WORK TO DO | In the listing below, swap "coordinates" for "location" wherever it appears, and leave everything else the same.

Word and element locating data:
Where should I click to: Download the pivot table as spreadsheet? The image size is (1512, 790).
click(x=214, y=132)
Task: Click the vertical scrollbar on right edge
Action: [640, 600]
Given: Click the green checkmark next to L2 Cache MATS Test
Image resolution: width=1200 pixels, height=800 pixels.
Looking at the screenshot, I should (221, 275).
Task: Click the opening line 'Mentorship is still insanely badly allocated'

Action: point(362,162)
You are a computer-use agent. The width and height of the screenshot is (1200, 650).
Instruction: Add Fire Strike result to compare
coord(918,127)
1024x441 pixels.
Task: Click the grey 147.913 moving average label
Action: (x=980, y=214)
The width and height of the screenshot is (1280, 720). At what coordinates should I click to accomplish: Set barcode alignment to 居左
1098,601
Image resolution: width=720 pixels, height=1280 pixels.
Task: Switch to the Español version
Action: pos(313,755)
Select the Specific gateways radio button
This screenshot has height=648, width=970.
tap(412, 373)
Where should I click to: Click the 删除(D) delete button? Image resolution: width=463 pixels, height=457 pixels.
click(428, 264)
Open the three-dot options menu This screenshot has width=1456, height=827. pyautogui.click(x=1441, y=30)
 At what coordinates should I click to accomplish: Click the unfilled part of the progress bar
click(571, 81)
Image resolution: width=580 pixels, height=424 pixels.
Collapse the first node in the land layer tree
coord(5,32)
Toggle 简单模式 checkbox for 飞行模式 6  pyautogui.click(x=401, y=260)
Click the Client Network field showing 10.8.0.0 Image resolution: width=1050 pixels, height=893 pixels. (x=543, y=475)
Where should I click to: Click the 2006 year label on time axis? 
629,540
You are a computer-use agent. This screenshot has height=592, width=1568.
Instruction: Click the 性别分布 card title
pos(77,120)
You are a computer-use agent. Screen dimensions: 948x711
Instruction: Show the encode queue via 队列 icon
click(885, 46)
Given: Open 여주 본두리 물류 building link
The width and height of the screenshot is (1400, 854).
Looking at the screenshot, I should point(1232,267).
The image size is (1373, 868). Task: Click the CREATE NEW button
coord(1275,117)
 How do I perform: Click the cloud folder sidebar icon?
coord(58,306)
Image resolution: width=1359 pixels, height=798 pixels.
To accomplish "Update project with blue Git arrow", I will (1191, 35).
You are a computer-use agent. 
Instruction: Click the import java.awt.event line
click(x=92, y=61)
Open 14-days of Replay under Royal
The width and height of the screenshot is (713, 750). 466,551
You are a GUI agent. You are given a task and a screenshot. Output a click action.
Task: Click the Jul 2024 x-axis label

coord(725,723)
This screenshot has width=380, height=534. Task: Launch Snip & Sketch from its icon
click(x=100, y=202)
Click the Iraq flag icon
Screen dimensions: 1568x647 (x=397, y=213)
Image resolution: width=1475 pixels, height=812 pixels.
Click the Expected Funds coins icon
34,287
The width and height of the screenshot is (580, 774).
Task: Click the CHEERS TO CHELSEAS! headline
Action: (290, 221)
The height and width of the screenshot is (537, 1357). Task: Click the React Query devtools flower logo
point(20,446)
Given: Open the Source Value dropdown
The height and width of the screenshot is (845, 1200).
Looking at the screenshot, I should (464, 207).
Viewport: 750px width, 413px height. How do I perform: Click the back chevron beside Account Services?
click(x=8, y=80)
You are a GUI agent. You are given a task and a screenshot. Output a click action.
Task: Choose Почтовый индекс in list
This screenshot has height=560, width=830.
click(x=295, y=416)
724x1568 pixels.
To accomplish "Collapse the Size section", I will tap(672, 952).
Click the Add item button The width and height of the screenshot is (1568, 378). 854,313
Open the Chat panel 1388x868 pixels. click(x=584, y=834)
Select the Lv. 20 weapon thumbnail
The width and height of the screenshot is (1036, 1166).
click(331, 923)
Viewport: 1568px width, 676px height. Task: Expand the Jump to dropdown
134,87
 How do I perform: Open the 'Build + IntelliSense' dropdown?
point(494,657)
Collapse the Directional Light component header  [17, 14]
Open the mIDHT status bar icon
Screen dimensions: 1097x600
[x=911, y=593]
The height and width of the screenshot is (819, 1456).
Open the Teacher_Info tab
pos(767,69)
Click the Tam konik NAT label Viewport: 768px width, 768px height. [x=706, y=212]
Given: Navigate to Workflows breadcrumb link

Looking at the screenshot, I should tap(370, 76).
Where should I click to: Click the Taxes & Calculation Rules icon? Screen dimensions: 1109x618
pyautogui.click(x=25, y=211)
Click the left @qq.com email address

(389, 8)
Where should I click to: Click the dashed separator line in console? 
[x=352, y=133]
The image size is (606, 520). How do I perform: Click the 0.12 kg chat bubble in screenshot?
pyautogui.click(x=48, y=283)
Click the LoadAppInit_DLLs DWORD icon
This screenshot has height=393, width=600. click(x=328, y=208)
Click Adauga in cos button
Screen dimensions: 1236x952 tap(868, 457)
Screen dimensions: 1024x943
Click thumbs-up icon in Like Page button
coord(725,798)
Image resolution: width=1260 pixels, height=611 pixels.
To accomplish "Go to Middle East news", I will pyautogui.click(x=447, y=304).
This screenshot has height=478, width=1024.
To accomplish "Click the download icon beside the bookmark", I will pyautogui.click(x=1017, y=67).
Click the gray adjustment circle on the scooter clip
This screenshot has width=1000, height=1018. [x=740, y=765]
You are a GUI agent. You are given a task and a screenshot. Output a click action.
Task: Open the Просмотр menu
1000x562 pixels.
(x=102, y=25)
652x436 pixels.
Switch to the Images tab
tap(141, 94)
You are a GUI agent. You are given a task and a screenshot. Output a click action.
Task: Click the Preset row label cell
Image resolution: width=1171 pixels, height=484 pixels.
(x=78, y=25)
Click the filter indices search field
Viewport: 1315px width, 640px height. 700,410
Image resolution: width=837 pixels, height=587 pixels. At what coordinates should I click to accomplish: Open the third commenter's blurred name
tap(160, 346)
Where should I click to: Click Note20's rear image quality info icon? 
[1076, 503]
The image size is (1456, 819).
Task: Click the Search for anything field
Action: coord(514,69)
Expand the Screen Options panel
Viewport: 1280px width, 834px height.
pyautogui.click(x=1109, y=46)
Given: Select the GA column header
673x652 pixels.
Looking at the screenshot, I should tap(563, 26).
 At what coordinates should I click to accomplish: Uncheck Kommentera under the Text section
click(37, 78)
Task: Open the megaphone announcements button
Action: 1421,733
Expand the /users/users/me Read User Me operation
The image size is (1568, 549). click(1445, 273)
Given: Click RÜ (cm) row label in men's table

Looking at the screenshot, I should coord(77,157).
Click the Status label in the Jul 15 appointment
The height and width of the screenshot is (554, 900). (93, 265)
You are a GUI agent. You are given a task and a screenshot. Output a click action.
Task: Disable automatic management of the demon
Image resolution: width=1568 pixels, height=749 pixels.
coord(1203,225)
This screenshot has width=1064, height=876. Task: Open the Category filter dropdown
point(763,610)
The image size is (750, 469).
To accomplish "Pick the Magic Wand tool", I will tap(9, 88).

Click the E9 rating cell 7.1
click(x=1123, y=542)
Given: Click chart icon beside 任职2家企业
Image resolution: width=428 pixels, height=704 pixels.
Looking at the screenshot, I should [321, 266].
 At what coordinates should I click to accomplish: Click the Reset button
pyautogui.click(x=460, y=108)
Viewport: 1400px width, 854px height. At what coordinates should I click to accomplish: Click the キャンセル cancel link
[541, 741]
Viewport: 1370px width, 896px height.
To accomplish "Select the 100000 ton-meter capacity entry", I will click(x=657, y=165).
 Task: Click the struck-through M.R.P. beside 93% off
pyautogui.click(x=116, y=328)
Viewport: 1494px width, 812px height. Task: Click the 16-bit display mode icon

WRITTEN ANSWER |
Where should I click to: Download the pivot table as spreadsheet? The image size is (1512, 790).
click(x=214, y=132)
Task: Click the vertical scrollbar on right edge
Action: [640, 600]
Given: Click the green checkmark next to L2 Cache MATS Test
Image resolution: width=1200 pixels, height=800 pixels.
Looking at the screenshot, I should (221, 275).
Task: Click the opening line 'Mentorship is still insanely badly allocated'

Action: point(362,162)
You are a computer-use agent. The width and height of the screenshot is (1200, 650).
Instruction: Add Fire Strike result to compare
coord(918,127)
1024x441 pixels.
Task: Click the grey 147.913 moving average label
Action: (x=980, y=214)
The width and height of the screenshot is (1280, 720). At what location should I click to accomplish: Set barcode alignment to 居左
1098,601
Image resolution: width=720 pixels, height=1280 pixels.
Task: Switch to the Español version
Action: pos(313,755)
Select the Specific gateways radio button
This screenshot has height=648, width=970.
tap(412, 373)
Where should I click to: Click the 删除(D) delete button? Image resolution: width=463 pixels, height=457 pixels.
click(428, 264)
Open the three-dot options menu This screenshot has width=1456, height=827. pyautogui.click(x=1441, y=30)
 At what location should I click to accomplish: Click the unfilled part of the progress bar
click(571, 81)
Image resolution: width=580 pixels, height=424 pixels.
Collapse the first node in the land layer tree
coord(5,32)
Toggle 简单模式 checkbox for 飞行模式 6  pyautogui.click(x=401, y=260)
Click the Client Network field showing 10.8.0.0 Image resolution: width=1050 pixels, height=893 pixels. (x=543, y=475)
Where should I click to: Click the 2006 year label on time axis? 
629,540
You are a computer-use agent. This screenshot has height=592, width=1568.
Instruction: Click the 性别分布 card title
pos(77,120)
You are a computer-use agent. Screen dimensions: 948x711
Instruction: Show the encode queue via 队列 icon
click(885, 46)
Given: Open 여주 본두리 물류 building link
The width and height of the screenshot is (1400, 854).
Looking at the screenshot, I should point(1232,267).
The image size is (1373, 868). Task: Click the CREATE NEW button
coord(1275,117)
 How do I perform: Click the cloud folder sidebar icon?
coord(58,306)
Image resolution: width=1359 pixels, height=798 pixels.
To accomplish "Update project with blue Git arrow", I will (1191, 35).
You are a computer-use agent. 
Instruction: Click the import java.awt.event line
click(x=92, y=61)
Open 14-days of Replay under Royal
The width and height of the screenshot is (713, 750). 466,551
You are a GUI agent. You are given a task and a screenshot. Output a click action.
Task: Click the Jul 2024 x-axis label

coord(725,723)
This screenshot has width=380, height=534. Task: Launch Snip & Sketch from its icon
click(x=100, y=202)
Click the Iraq flag icon
Screen dimensions: 1568x647 (x=397, y=213)
Image resolution: width=1475 pixels, height=812 pixels.
Click the Expected Funds coins icon
34,287
The width and height of the screenshot is (580, 774).
Task: Click the CHEERS TO CHELSEAS! headline
Action: (290, 221)
The height and width of the screenshot is (537, 1357). Task: Click the React Query devtools flower logo
point(20,446)
Given: Open the Source Value dropdown
The height and width of the screenshot is (845, 1200).
Looking at the screenshot, I should (464, 207).
Viewport: 750px width, 413px height. How do I perform: Click the back chevron beside Account Services?
click(x=8, y=80)
You are a GUI agent. You are given a task and a screenshot. Output a click action.
Task: Choose Почтовый индекс in list
This screenshot has height=560, width=830.
click(x=295, y=416)
724x1568 pixels.
To accomplish "Collapse the Size section", I will tap(672, 952).
Click the Add item button The width and height of the screenshot is (1568, 378). 854,313
Open the Chat panel 1388x868 pixels. click(x=584, y=834)
Select the Lv. 20 weapon thumbnail
The width and height of the screenshot is (1036, 1166).
click(331, 923)
Viewport: 1568px width, 676px height. Task: Expand the Jump to dropdown
134,87
 How do I perform: Open the 'Build + IntelliSense' dropdown?
point(494,657)
Collapse the Directional Light component header  [17, 14]
Open the mIDHT status bar icon
Screen dimensions: 1097x600
[x=911, y=593]
The height and width of the screenshot is (819, 1456).
Open the Teacher_Info tab
pos(767,69)
Click the Tam konik NAT label Viewport: 768px width, 768px height. [x=706, y=212]
Given: Navigate to Workflows breadcrumb link

Looking at the screenshot, I should tap(370, 76).
Where should I click to: Click the Taxes & Calculation Rules icon? Screen dimensions: 1109x618
pyautogui.click(x=25, y=211)
Click the left @qq.com email address

(389, 8)
Where should I click to: Click the dashed separator line in console? 
[x=352, y=133]
The image size is (606, 520). How do I perform: Click the 0.12 kg chat bubble in screenshot?
pyautogui.click(x=48, y=283)
Click the LoadAppInit_DLLs DWORD icon
This screenshot has height=393, width=600. click(x=328, y=208)
Click Adauga in cos button
Screen dimensions: 1236x952 tap(868, 457)
Screen dimensions: 1024x943
Click thumbs-up icon in Like Page button
coord(725,798)
Image resolution: width=1260 pixels, height=611 pixels.
To accomplish "Go to Middle East news", I will pyautogui.click(x=447, y=304).
This screenshot has height=478, width=1024.
To accomplish "Click the download icon beside the bookmark", I will pyautogui.click(x=1017, y=67).
Click the gray adjustment circle on the scooter clip
This screenshot has width=1000, height=1018. [x=740, y=765]
You are a GUI agent. You are given a task and a screenshot. Output a click action.
Task: Open the Просмотр menu
1000x562 pixels.
(x=102, y=25)
652x436 pixels.
Switch to the Images tab
tap(141, 94)
You are a GUI agent. You are given a task and a screenshot. Output a click action.
Task: Click the Preset row label cell
Image resolution: width=1171 pixels, height=484 pixels.
(x=78, y=25)
Click the filter indices search field
Viewport: 1315px width, 640px height. 700,410
Image resolution: width=837 pixels, height=587 pixels. At what location should I click to accomplish: Open the third commenter's blurred name
tap(160, 346)
Where should I click to: Click Note20's rear image quality info icon? 
[1076, 503]
The image size is (1456, 819).
Task: Click the Search for anything field
Action: coord(514,69)
Expand the Screen Options panel
Viewport: 1280px width, 834px height.
pyautogui.click(x=1109, y=46)
Given: Select the GA column header
673x652 pixels.
Looking at the screenshot, I should tap(563, 26).
 At what location should I click to accomplish: Uncheck Kommentera under the Text section
click(37, 78)
Task: Open the megaphone announcements button
Action: 1421,733
Expand the /users/users/me Read User Me operation
The image size is (1568, 549). click(1445, 273)
Given: Click RÜ (cm) row label in men's table

Looking at the screenshot, I should coord(77,157).
Click the Status label in the Jul 15 appointment
The height and width of the screenshot is (554, 900). (93, 265)
You are a GUI agent. You are given a task and a screenshot. Output a click action.
Task: Disable automatic management of the demon
Image resolution: width=1568 pixels, height=749 pixels.
coord(1203,225)
This screenshot has width=1064, height=876. Task: Open the Category filter dropdown
point(763,610)
The image size is (750, 469).
To accomplish "Pick the Magic Wand tool", I will tap(9, 88).

Click the E9 rating cell 7.1
click(x=1123, y=542)
Given: Click chart icon beside 任职2家企业
Image resolution: width=428 pixels, height=704 pixels.
Looking at the screenshot, I should [321, 266].
 At what location should I click to accomplish: Click the Reset button
pyautogui.click(x=460, y=108)
Viewport: 1400px width, 854px height. At what location should I click to accomplish: Click the キャンセル cancel link
[541, 741]
Viewport: 1370px width, 896px height.
To accomplish "Select the 100000 ton-meter capacity entry", I will click(x=657, y=165).
 Task: Click the struck-through M.R.P. beside 93% off
pyautogui.click(x=116, y=328)
Viewport: 1494px width, 812px height. Task: Click the 16-bit display mode icon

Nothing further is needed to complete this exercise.